La hice pasar sin decir una palabra. Cerré las cortinas, preparé café y esperé. Durante años había aprendido que el silencio, cuando nace del amor, puede abrir más puertas que cualquier interrogatorio.
Ella dejó un sobre amarillo sobre la mesa.
—Encontré esto escondido en la oficina de Mauricio.
Dentro había copias de contratos, autorizaciones bancarias y un convenio de divorcio fechado tres semanas antes. Mi hija aparecía firmando cada hoja con una firma casi perfecta… pero yo conocía cada trazo de su escritura desde que aprendió a escribir su nombre en el jardín de niños.
Aquellas firmas no eran suyas.
—Nunca firmé nada de esto —susurró.
Antes de que pudiera responder, Julián entró con una carpeta azul bajo el brazo. Su expresión era mucho más seria de lo habitual.
—Confirmamos todo.
Se sentó frente a nosotras y abrió la carpeta.
—Las transferencias de los doscientos dieciséis millones salieron hacia cinco empresas fantasma. Todas tienen administradores distintos… pero el mismo representante legal.
—¿Quién? —pregunté.
Julián levantó lentamente la vista.
—Beatriz Villarreal.
Sofía dejó escapar un sollozo ahogado.
—Ella siempre decía que yo debía firmar “papeles de rutina”. Decía que Mauricio estaba ocupado y que una buena esposa apoyaba sin preguntar.
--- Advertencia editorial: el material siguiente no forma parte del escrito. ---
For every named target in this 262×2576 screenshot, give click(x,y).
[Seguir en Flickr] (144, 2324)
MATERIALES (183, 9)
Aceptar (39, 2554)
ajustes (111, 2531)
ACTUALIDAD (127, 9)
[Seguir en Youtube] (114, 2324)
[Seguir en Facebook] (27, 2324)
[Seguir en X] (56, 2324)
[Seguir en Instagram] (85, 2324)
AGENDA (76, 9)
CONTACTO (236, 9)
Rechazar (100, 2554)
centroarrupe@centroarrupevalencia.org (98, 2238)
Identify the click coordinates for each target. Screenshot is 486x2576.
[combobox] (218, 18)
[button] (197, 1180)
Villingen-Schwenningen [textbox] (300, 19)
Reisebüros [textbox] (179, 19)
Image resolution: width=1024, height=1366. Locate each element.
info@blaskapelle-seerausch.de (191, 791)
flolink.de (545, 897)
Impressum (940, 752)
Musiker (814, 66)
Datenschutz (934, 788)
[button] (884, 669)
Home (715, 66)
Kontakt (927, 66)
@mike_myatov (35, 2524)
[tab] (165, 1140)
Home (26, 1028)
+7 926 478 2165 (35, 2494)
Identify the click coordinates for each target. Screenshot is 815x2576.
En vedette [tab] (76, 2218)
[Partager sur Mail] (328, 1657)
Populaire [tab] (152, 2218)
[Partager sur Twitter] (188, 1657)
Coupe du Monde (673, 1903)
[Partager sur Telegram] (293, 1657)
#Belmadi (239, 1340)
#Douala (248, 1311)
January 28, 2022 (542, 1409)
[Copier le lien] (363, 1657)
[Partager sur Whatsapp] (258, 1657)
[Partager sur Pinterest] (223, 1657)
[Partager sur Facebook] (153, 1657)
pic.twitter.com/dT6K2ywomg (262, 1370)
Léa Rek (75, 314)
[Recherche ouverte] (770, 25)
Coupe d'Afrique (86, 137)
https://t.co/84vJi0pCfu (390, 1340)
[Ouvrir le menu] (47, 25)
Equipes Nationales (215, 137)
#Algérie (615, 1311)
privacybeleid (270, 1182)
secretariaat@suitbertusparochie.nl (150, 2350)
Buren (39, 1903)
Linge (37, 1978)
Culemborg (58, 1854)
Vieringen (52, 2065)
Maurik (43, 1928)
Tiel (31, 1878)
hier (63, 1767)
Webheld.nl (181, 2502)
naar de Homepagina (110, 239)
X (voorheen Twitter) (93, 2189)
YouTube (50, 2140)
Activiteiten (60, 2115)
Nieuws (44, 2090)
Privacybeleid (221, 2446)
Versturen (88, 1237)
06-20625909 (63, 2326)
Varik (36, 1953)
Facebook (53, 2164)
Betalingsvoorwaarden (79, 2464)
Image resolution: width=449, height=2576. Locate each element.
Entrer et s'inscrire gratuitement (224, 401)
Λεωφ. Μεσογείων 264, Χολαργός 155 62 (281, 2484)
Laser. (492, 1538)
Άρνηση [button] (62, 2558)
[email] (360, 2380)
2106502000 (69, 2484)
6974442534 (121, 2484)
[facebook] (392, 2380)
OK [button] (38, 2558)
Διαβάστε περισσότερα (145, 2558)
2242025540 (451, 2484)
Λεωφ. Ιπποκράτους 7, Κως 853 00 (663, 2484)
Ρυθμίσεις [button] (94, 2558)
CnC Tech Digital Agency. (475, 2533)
Mi estómago se cerró de golpe.
No solo habían usado a mi hija como aval.
La habían convertido en el rostro visible de un fraude cuidadosamente planeado.
En ese instante sonó mi teléfono.
Era Mauricio.
Contesté y activé el altavoz.
—Doña Elisa, encontré a Sofía. Está muy confundida. Si está con usted, dígale que regrese a casa. Todo tiene explicación.
Sofía me tomó la mano con fuerza.
Respiraba tan rápido que apenas podía hablar.
—No voy a volver.
Hubo unos segundos de silencio.
Después escuchamos una voz distinta al otro lado de la llamada.
Era Beatriz.
—Dile que piense bien las cosas. Si habla… todos perderemos.
La llamada terminó.
Julián dejó otro documento sobre la mesa.
—Hay algo más.

Era un poder notarial otorgado apenas cuarenta y ocho horas antes.
El nombre del nuevo apoderado apareció frente a nosotros como un golpe imposible de anticipar.
No pertenecía a Mauricio.
Ni a Beatriz.
Era el nombre del hombre que había sido el mejor amigo de mi difunto esposo durante más de treinta años.